Thursday, March 7, 2013

The CAP theorem made simple

The basic idea of the CAP theorem is that in a distributed system, you must sacrifice either data consistency, availability, or partitioning support.  Here I'm going to make my attempt to show how the trade-off between these three goals quickly emerges in designing a simple distributed key-value store.

First, why do we want the key-value store to be distributed in the first place?  One good reason is performance -- we want to have multiple nodes available to service read requests on items in the data store. So fast performance is a fourth design goal, one that is not always highlighted.

Let's suppose clients are connected to each node in the cluster and, for each request, a server is chosen at random. Our first consistency requirement is that, in general, it should not matter which node receives a read request, the same value should still be returned.  One way to satisfy this is to require that nodes propagate write requests to other nodes in the cluster.  When a write request is received, the node writes the new value to its local copy of the store, and then forwards the request to the other nodes in the cluster.  After some period of time, barring node failure or loss of network connectivity, the updated value should be present on all nodes.

However, this leads to another consistency problem.  Suppose two clients write different values to the same key at nearly the same time, and these two write requests are processed by different nodes in the cluster.  The system can easily end up in an inconsistent state, where some nodes have one value for the key and other nodes have a different value, and the value that is returned for a given read request is unpredictable.

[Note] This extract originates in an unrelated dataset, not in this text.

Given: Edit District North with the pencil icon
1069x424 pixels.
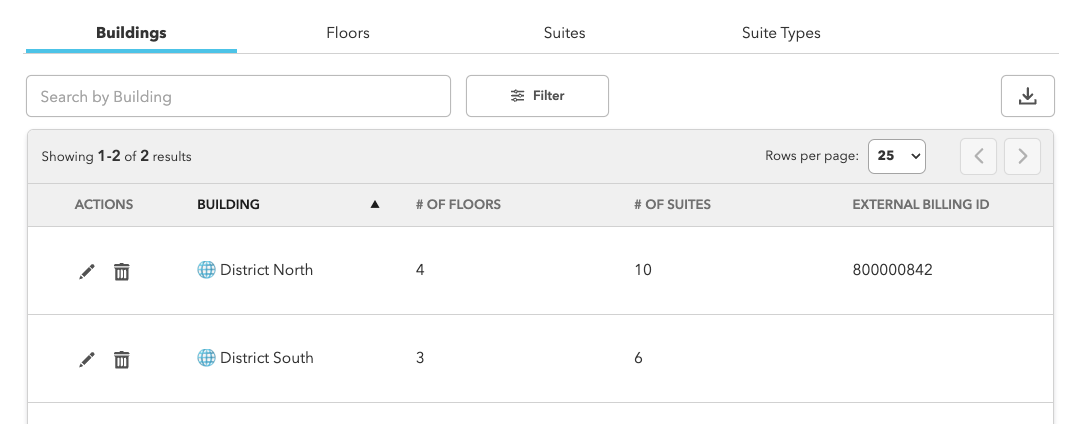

One way to address this consistency challenge is to impose the constraint that, at any point in time, only a single node is allowed to modify the store.  All writes must first be routed to this master node, which updates the store and then forwards the request to the rest of the cluster. Write requests which are concurrent will be serialized through the master, ensuring that the later request takes precedence.  A protocol like Paxos can be used to satisfy the requirement that only a single master is ever active, and that if this master goes down, a new one will be elected.

So now we have a system that has good consistency and read performance.  Requiring that all writes go through a single node means that we have had to sacrifice a little bit of write performance.  What about availability and partitioning?  Well, as long as network connectivity is good and no nodes fail, we have no problems with availability -- write and read requests should continue to be processed. We have C and A, but we have not yet explored what happens when P occurs.  Let's consider the case where a network partition takes place and the cluster is divided in to two groups of nodes which cannot communicate with each other.

Now we have a decision to make.  Will we allow a master to be elected on both sides of the partition?  In that case writes sent to either side of the partition will be processed, preserving both read and write availability.  However, we will quickly get in to an inconsistent state, where values on one side differ from those on the other.  We have A and P, but not C.

Another approach would be to say that on the side containing a minority of the system nodes, no writes or reads will be accepted.  Then our consistency requirements are met, but we have sacrificed some performance.  Also, for clients on the minority side of the partition, we have lost read and write availability. Here we have C and P, but not A.

Hope this post helps some folks get a better grasp of CAP.  Feedback welcome on how this description could be improved!